= Antoni Bonet i Castellana =

Spanish architect

Antoni Bonet i Castellana (Barcelona, 1913–1989) was a Spanish architect from Catalonia, designer and urban planner.

He began his career with Josep Lluís Sert and Josep Torres Clavé. He was a member of GATCPAC. In 1936 he joins the atelier of Le Corbusier in Paris. Afterwards he works in Argentina and Uruguay.

He is best remembered as one of the designers of the "BKF" Butterfly chair, as part of the Austral Group, in Buenos Aires, Argentina in 1938, along with partners Juan Kurchan and Jorge Ferrari Hardoy.

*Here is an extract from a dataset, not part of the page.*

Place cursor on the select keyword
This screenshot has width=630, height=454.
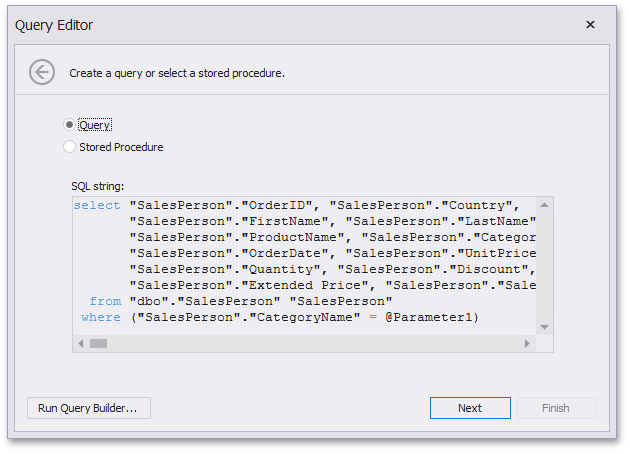[97, 205]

From 1971 through 1975, his studio in Barcelona Spain, was run by the head of studio, Miguel Cervantes Martinez Brocca, a Uruguayan architect who then became head of the Central office of Bellas Artes of Spain. Bonet designed the lower apartments for La Manga Campo de Golf as well as the upper Cabeza Blanca apartments above the club house. He told the story of how Knoll came to Buenos Aires in the 1940s and bought the rights to produce the Butterfly chair. Bonet was never happy with what they got paid for those rights, but always proud of his design.

He was a true "maestro" and working on the Lower apartments at La Manga was like something out of an Ayn Rand novel in this extremely detail-oriented approach to design.